A practical query shape is:

  1. Select model-facing application requests where the route is a chatflow, tool-load, vector filter, CSV analysis, code interpreter, or file helper endpoint.
  2. Join to process telemetry for the same host, pod, container, task, or service principal within 10 minutes. Flag interpreter, shell, downloader, package manager, cloud CLI, and writes to temp or credential paths.
  3. Join to cloud audit logs for the workload identity within 30 minutes. Flag first-seen secret reads, metadata credential use, storage enumeration, IAM discovery, or outbound access to an unapproved domain.
  4. Suppress known maintenance windows, new release rollouts, scheduled connector tests, and approved admin sessions. Do not suppress repeated hits from internet ASNs or from unauthenticated routes.

False positives cluster around developer testing and legitimate data-analysis flows. A Flowise user may upload a CSV and ask for a transformation that produces Python code. A platform engineer may test a new MCP server and trigger CustomMCP list actions. A Semantic Kernel developer may benchmark vector-store filters. Those are expected during build or test windows, but they should not be followed by a production container reading new secrets or calling cloud APIs outside its usual profile.

Do not try to store raw prompt bodies in the SIEM unless privacy approval is already in place. Store route, workflow id, tenant or workspace id, authenticated user where present, source IP or ASN, model/tool node type, request hash, and response status.
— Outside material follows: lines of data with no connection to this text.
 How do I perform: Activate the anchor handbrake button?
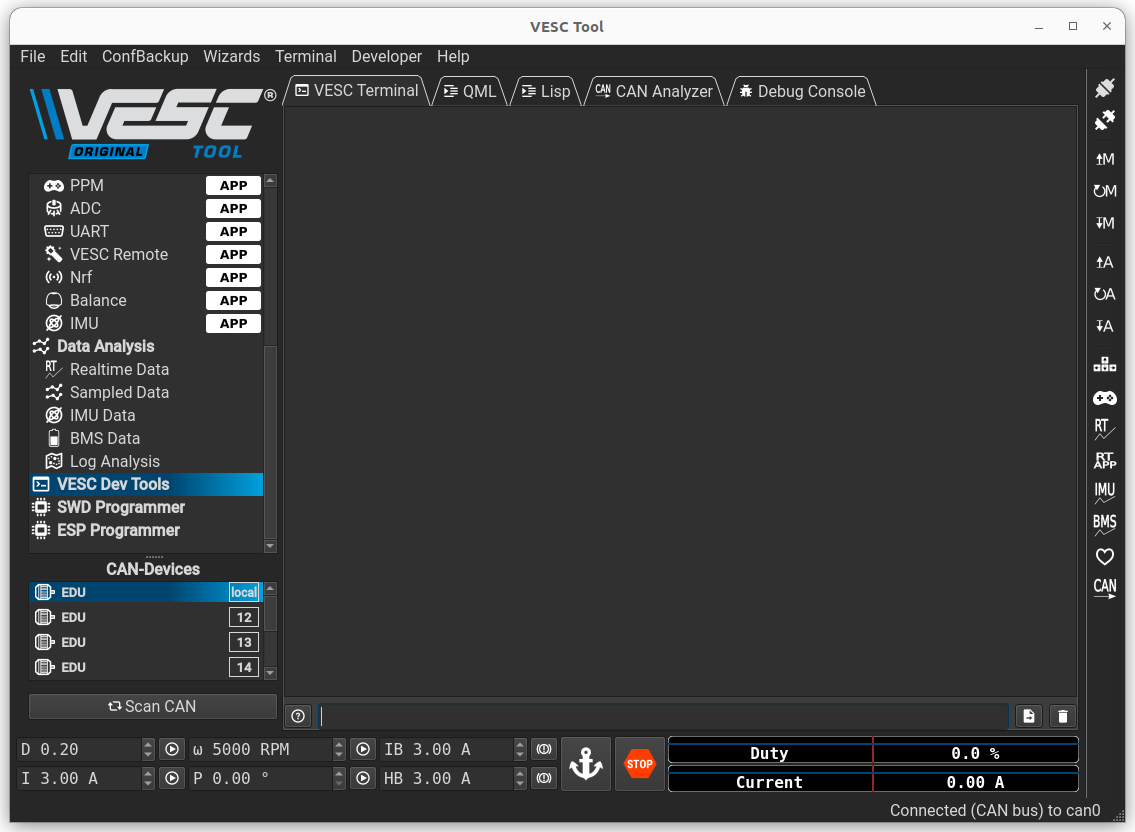coord(585,763)
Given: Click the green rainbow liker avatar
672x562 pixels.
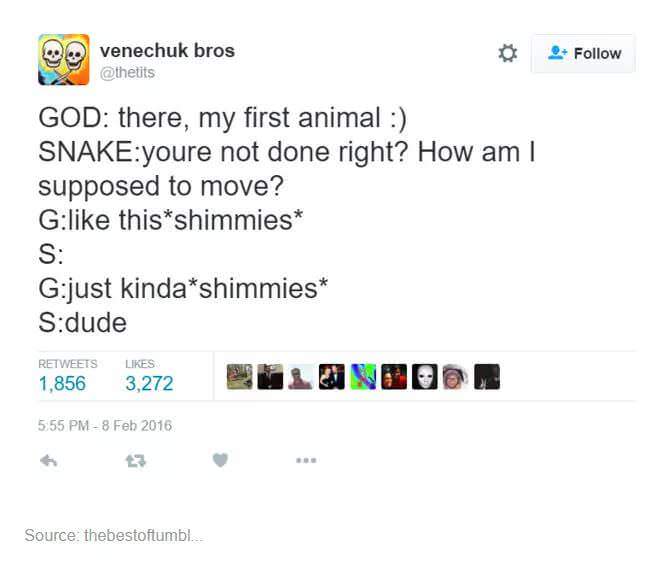Looking at the screenshot, I should click(x=362, y=377).
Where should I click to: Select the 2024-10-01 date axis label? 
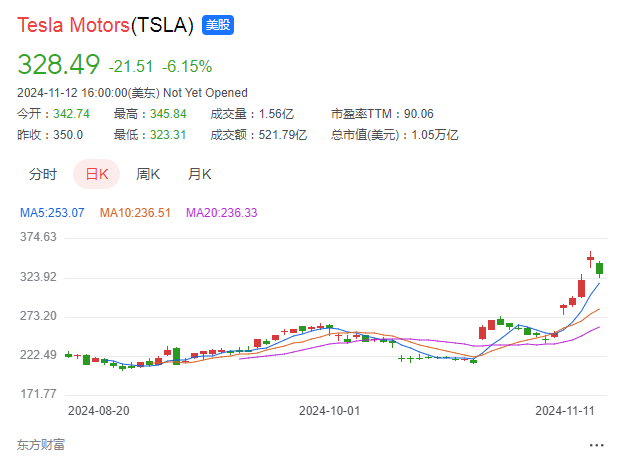[x=329, y=410]
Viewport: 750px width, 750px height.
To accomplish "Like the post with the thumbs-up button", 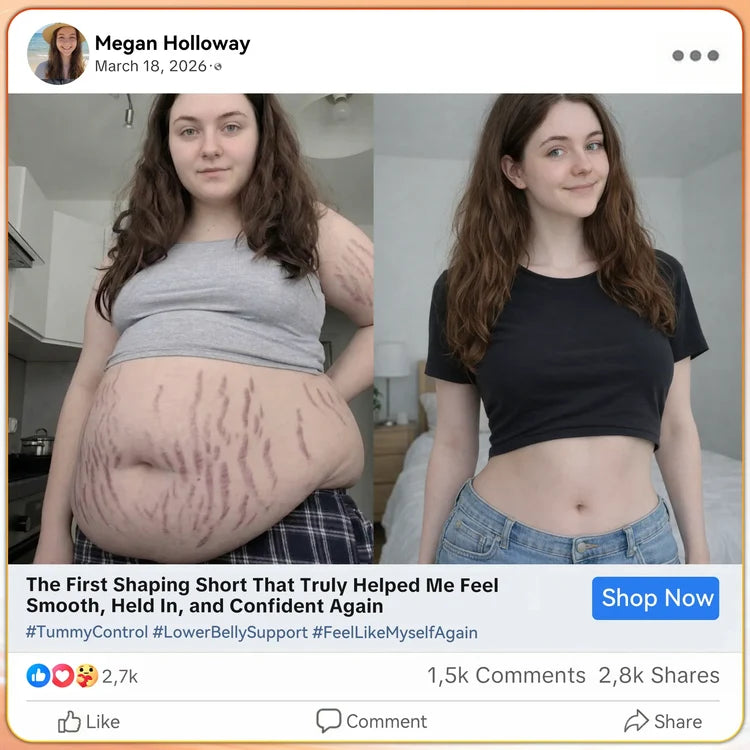I will click(89, 721).
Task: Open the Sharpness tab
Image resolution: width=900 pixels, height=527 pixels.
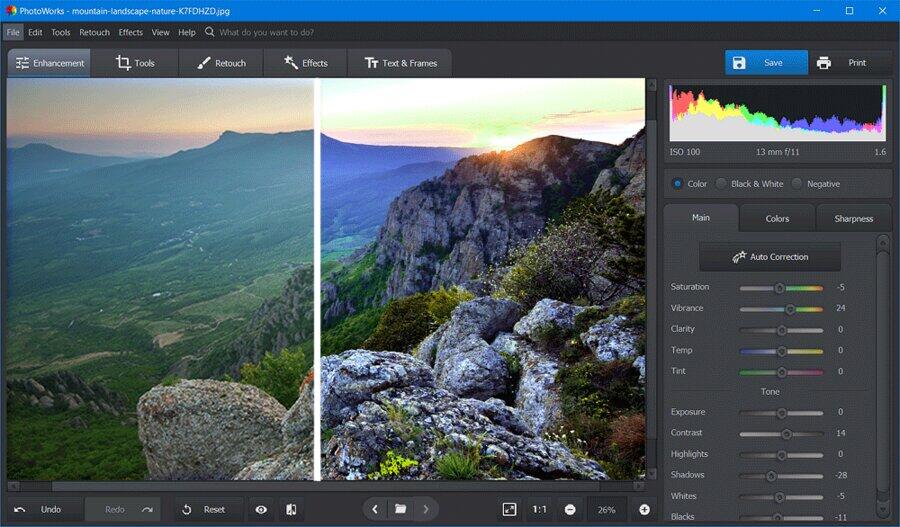Action: [853, 218]
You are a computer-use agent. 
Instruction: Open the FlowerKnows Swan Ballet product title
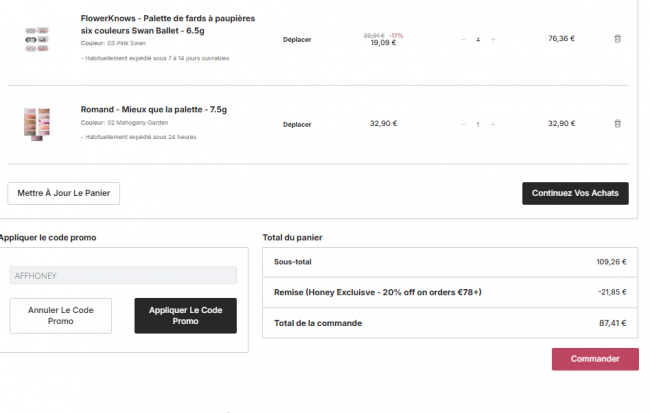[x=167, y=25]
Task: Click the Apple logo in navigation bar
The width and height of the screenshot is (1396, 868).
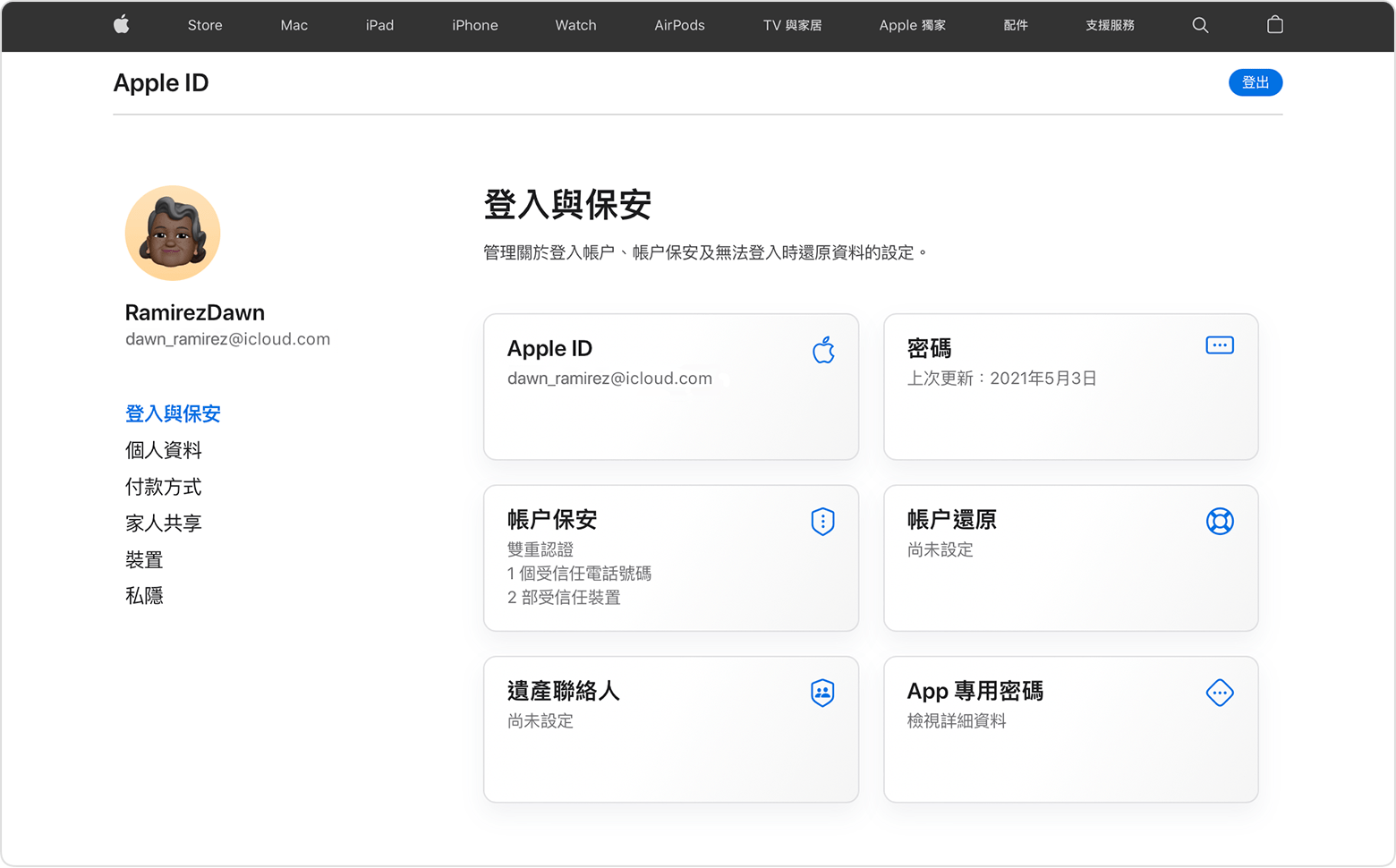Action: tap(122, 25)
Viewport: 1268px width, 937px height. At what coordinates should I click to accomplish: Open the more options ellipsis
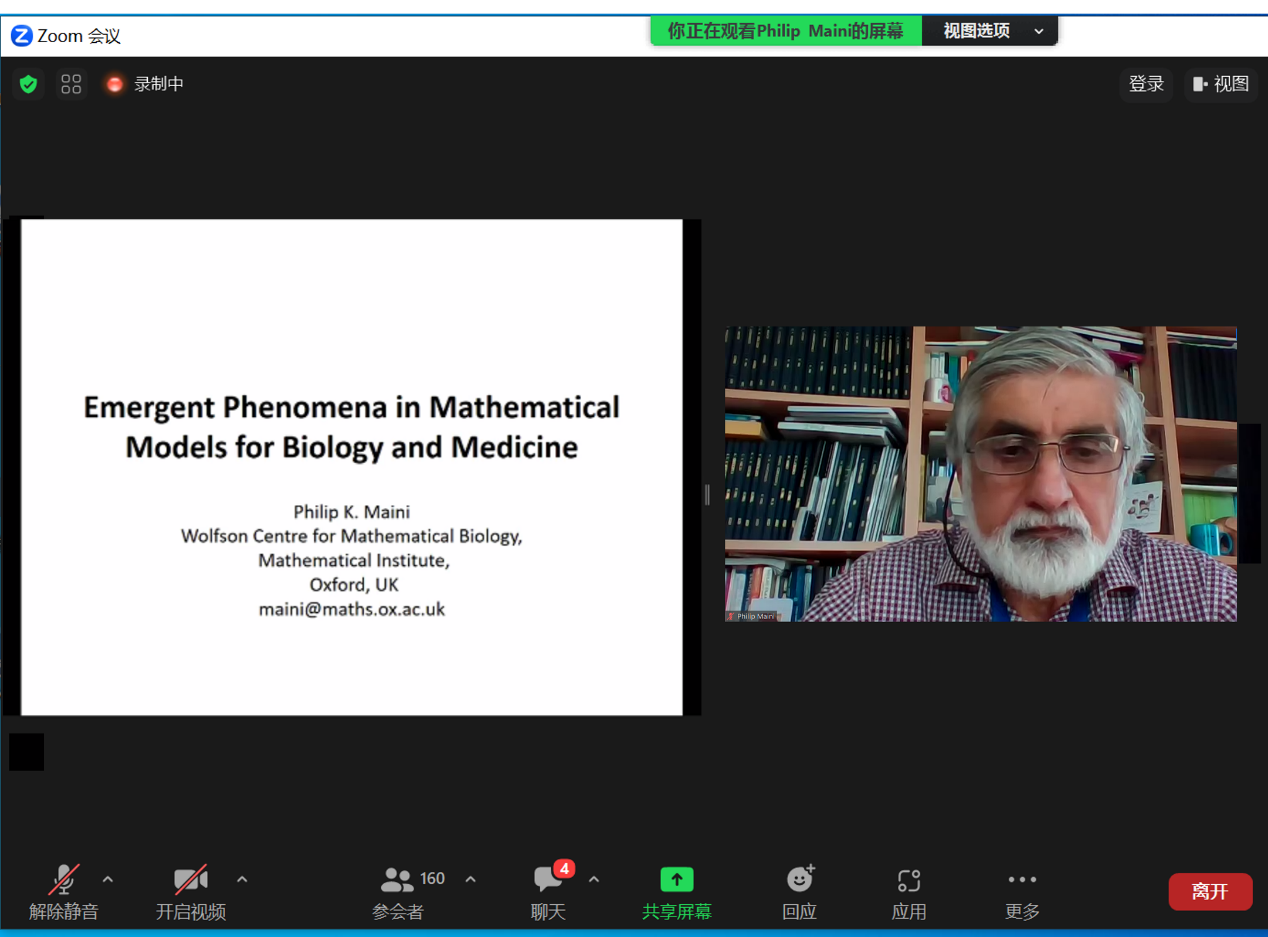(x=1022, y=880)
That gives investigators enough to tie the chain together without turning the SIEM into a copy of user data. If the app already logs prompt text, restrict access and retention. The high-value detection is the transition from text to execution, not the text itself.

What to do now

First, patch the named products. Flowise users should move past the affected versions named in the GitHub advisories: the CSV Agent issue is fixed in flowise and flowise-components 3.1.0 or later, while the CustomMCP advisory lists a fix after the affected 3.0.5 package. Semantic Kernel Python users should move to python-1.39.4 or later for CVE-2026-26030. Treat any exposed AI workflow server as internet-facing application infrastructure, not as a lab toy.

Second, inventory execution-capable nodes. Mark Flowise CSV Agent, CustomMCP, code interpreter, file helper, HTTP tool, shell-like MCP server, vector-store filter, and plugin surfaces. If a node can turn model output or tool configuration into code, it belongs in the higher-risk group. Put those workloads behind authentication, private networking, and egress control. Remove production cloud credentials from them unless they need those credentials for the user-facing task.

Third, add the correlation hunt above to the SOC backlog. It does not need a new product. It needs reverse-proxy or application route logs, process or container telemetry, and cloud audit logs joined by workload identity and time. If one of those three views is missing, write that gap down rather than pretending prompt inspection will cover it. Prompt strings are useful context after triage. They are a poor primary detector.

Fourth, rehearse the response path. If a hit confirms prompt-to-shell behaviour, rotate tokens available to the workload, revoke sessions for affected identities, capture the container or VM image if policy allows, and review downstream cloud API calls from the same identity. Do not stop at patching the framework. The shell is only the first visible move. The cloud incident begins when that process reads a secret, mints a token, or uses the workload identity to reach data.